Lula está fazendo tudo certo, inclusive contendo sua turma mais radical que, enebriada pelo clima de já ganhou, começou a anunciar medidas que não combinam com o que Lula anuncia que está planejando. Pretende, segundo diz, fazer um governo mais amplo que o PT, assim como ele é maior que o partido que criou.

Os petistas da velha guarda, como José Dirceu, Dilma Rousseff, Guido Mantega, Gleisi Hoffmann, José Genoino e Franklin Martins, andaram discorrendo sobre planos polêmicos como interferir no currículo das escolas militares, alteração nos critérios de promoção de oficiais superiores, controle social da mídia, retorno da política econômica criativa, mudança da reforma trabalhista, fim do teto de gastos, e assim por diante.

Claramente, a esquerda está se precipitando, dando como certa vitória, e, Lula já entendeu, está assustando a classe média. Ele, que lançou a proposta de mudar a reforma trabalhista e que escolheu Guido Mantega para escrever um texto sobre proposta econômica de um eventual terceiro governo, deu uma freada de arrumação e desdisse o que dissera. Mandou parar a movimentação por uma CPI contra Sergio Moro, disse que faria apenas adaptações à reforma trabalhista e, sobretudo, vem bancando Geraldo Alckmin como vice ideal de uma chapa para governar, não para ganhar, que para isso parece não necessitar de ajuda, com os adversários que tem.

Pela primeira vez em muito tempo, discute-se um programa comum a diversas forças que poderão compor o eventual governo petista. O difícil é acreditar que tudo isso seja verdade, embora, a seu favor, Lula tenha o precedente do primeiro governo, quando surpreendeu a todos com o convite a Henrique Meirelles para presidir o Banco Central, e a continuidade do programa econômico tucano. O fato é que é mais fácil acreditar num governo Lula equilibrado ao centro do que numa mudança de Bolsonaro.

O ex-presidente quer fazer mais do que um bom governo, dizem interlocutores, quer sair como um estadista, qualificação que perdeu devido aos escândalos de corrupção que dominaram seus governos. Não adianta querer dizer que foi absolvido das acusações que o levaram para a cadeia, porque não foi. Arquivar processos por perigo de prescrição não inocenta ninguém. E a campanha presidencial se encarregará de trazer de volta todas as situações em que petistas e partidos do Centrão se envolveram, tanto no mensalão quanto no petrolão.

Como não é possível fazer uma autocrítica, pois ela seria admissão de culpa, esse rabo preso continuará a atrapalhar a tentativa de reescrever a história.

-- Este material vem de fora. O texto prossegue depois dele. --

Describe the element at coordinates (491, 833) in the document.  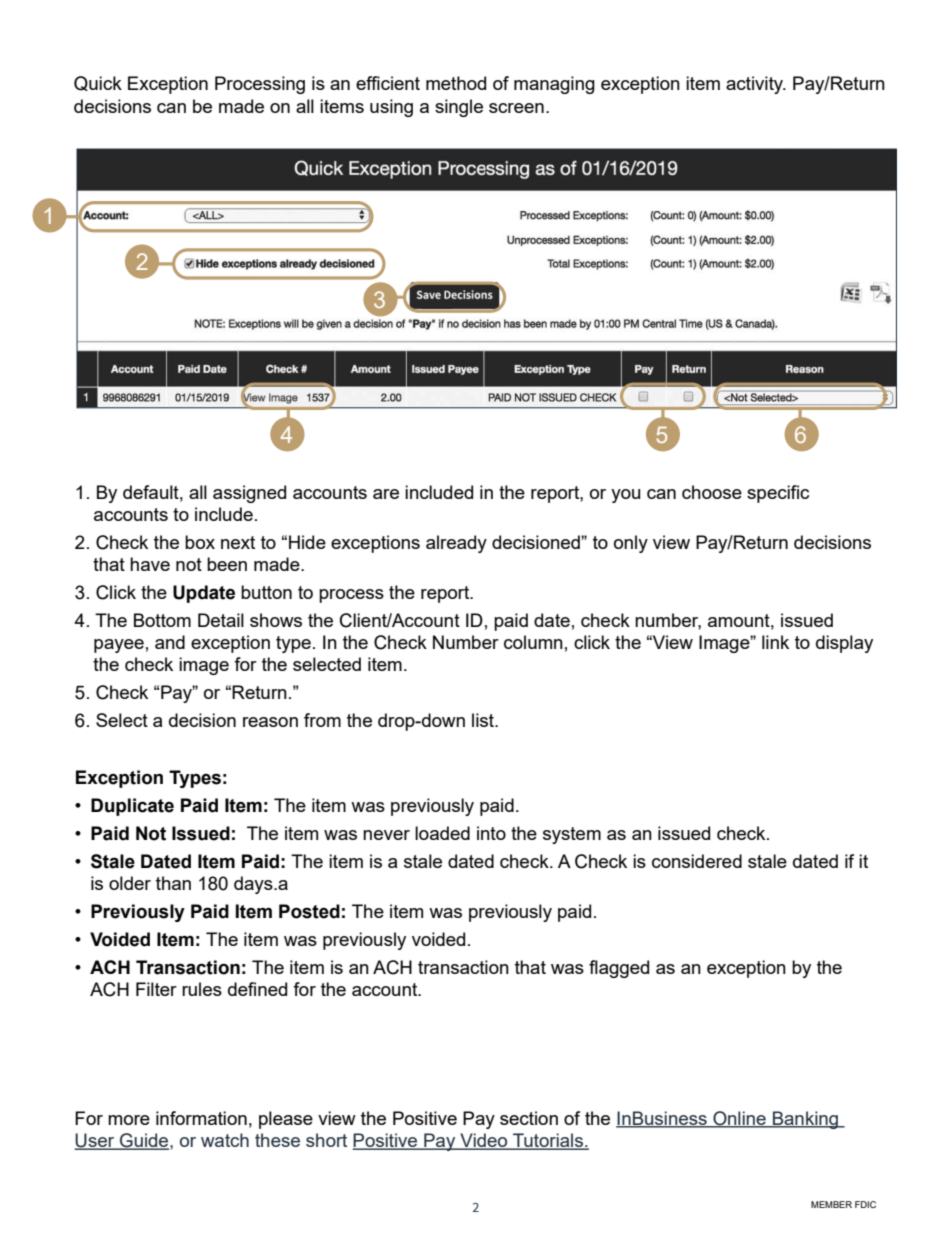
I see `into` at that location.
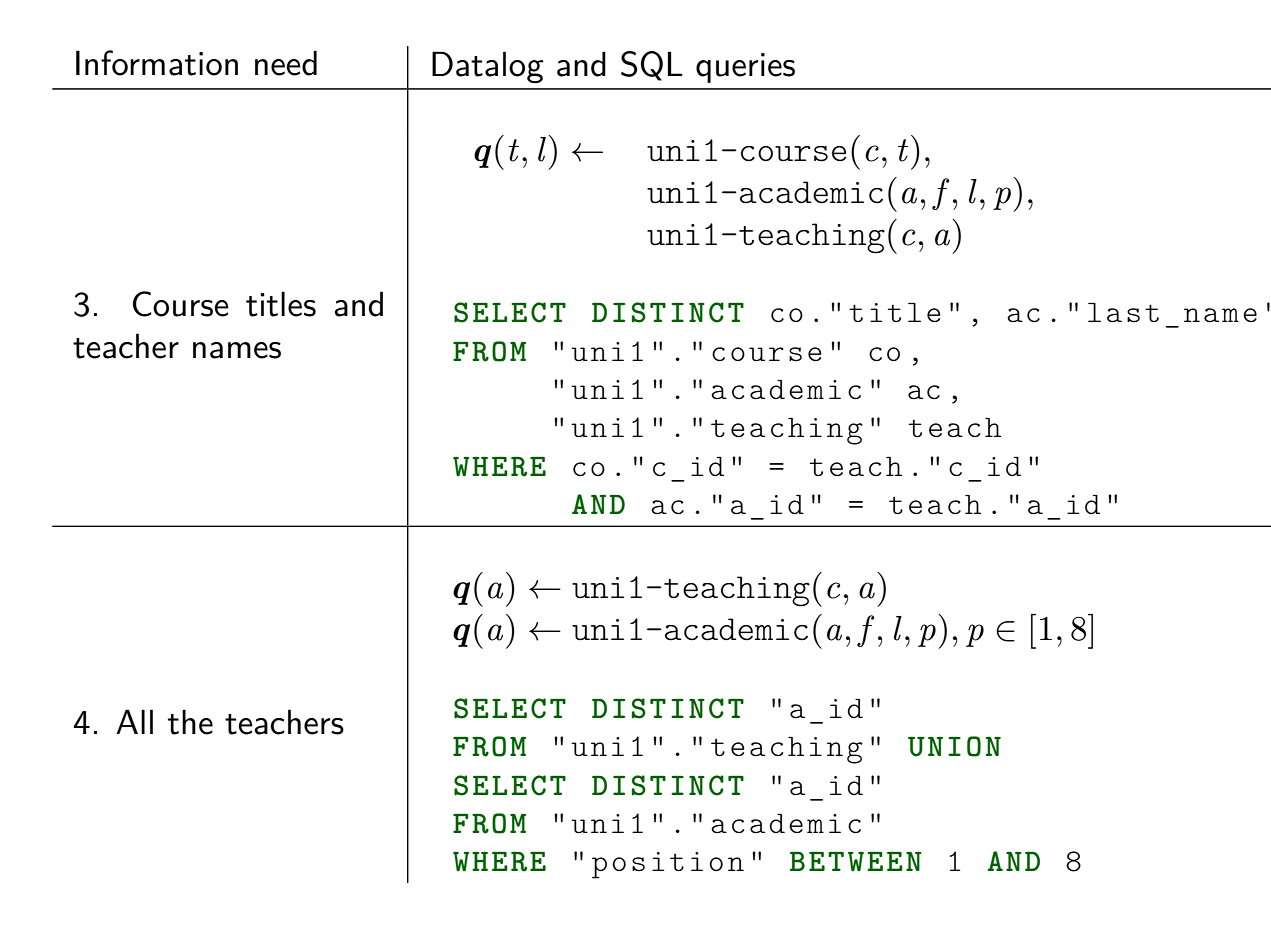 The image size is (1271, 952). What do you see at coordinates (668, 865) in the screenshot?
I see `position` at bounding box center [668, 865].
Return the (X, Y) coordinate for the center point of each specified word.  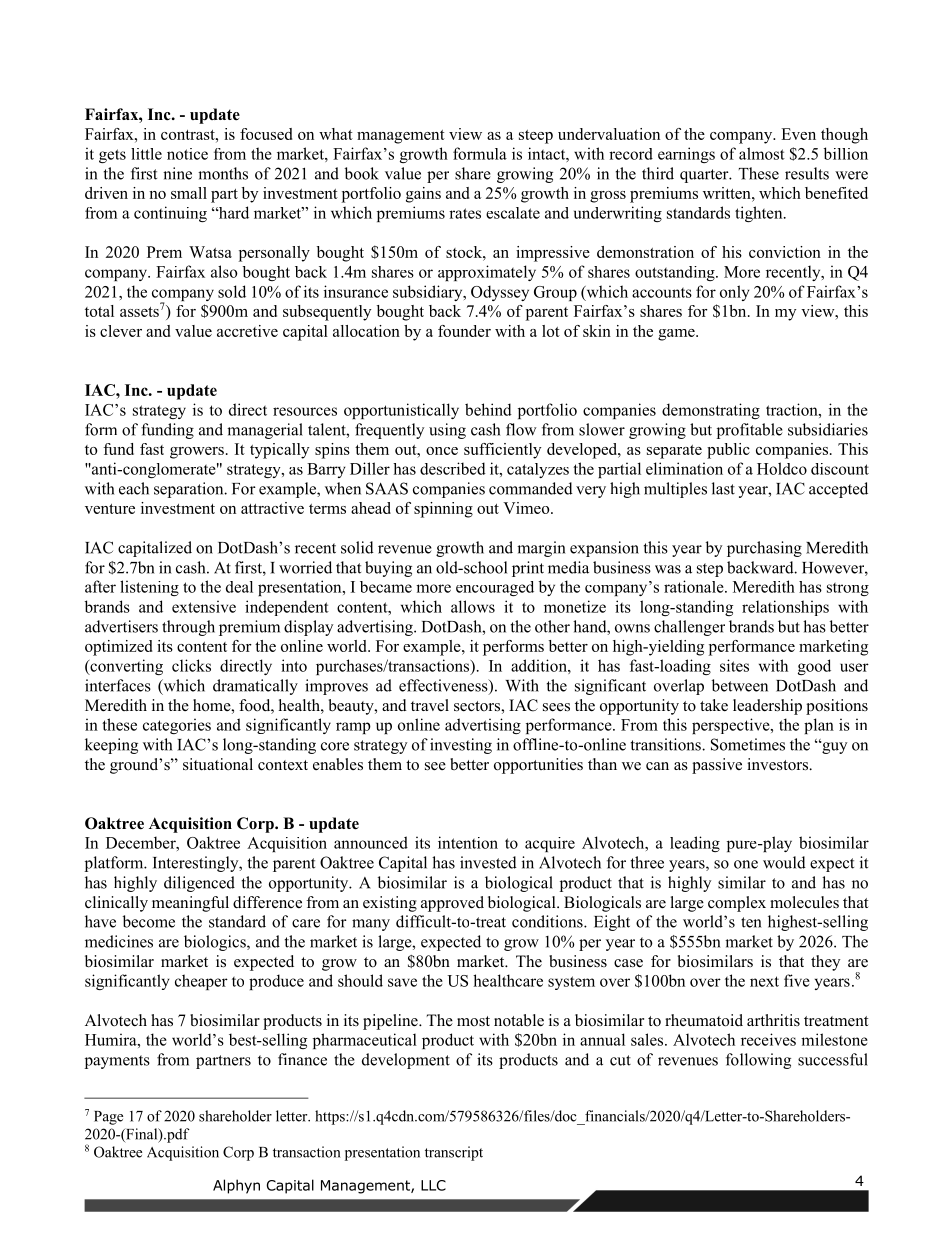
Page (108, 1118)
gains (423, 195)
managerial (265, 431)
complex (737, 904)
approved (452, 904)
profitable (750, 431)
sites (734, 665)
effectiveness (444, 686)
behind (488, 409)
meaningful (190, 904)
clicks (191, 665)
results (807, 173)
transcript (454, 1153)
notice (187, 154)
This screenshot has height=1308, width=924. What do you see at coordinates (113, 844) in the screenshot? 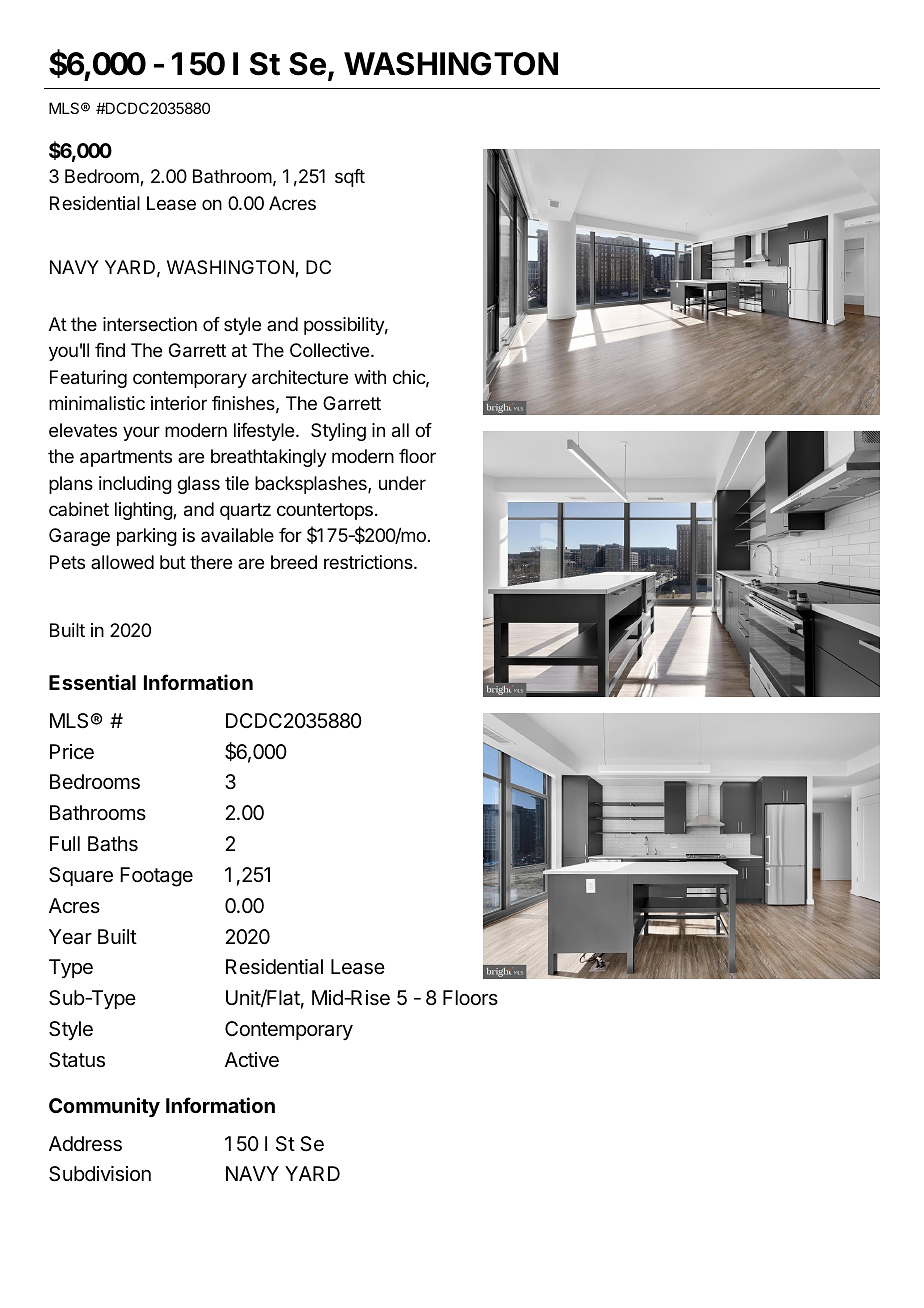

Ninguém, entre os adoradores de Lula, pode admitir que as empreiteiras, e não apenas a Odebrecht, mas sobretudo ela, quebraram porque se meteram em grossos trambiques, inclusive internacionais. A Justiça de vários países condenou a empreiteira brasileira pelos delitos, governantes e líderes latino-americanos caíram devido ao mesmo esquema, comandado pelo PT na região, mas tudo isso é esquecido.

O governo de Bolsonaro é tão desastroso e pernicioso ao país que se torna palatável qualquer candidato que possa derrotá-lo. Se a terceira via não conseguir se organizar, como tudo indica, Bolsonaro irá para o segundo turno perder para Lula. Mesmo porque, não há candidato na oposição que empolgue o eleitorado. Assim como Bolsonaro levou os votos dos antipetistas em 2018 porque nenhum outro candidato conseguiu se mostrar mais eficaz na tarefa de derrotar o PT, agora Lula pode levar os votos dos que não querem Bolsonaro de jeito nenhum. A não ser que Bolsonaro saia do páreo.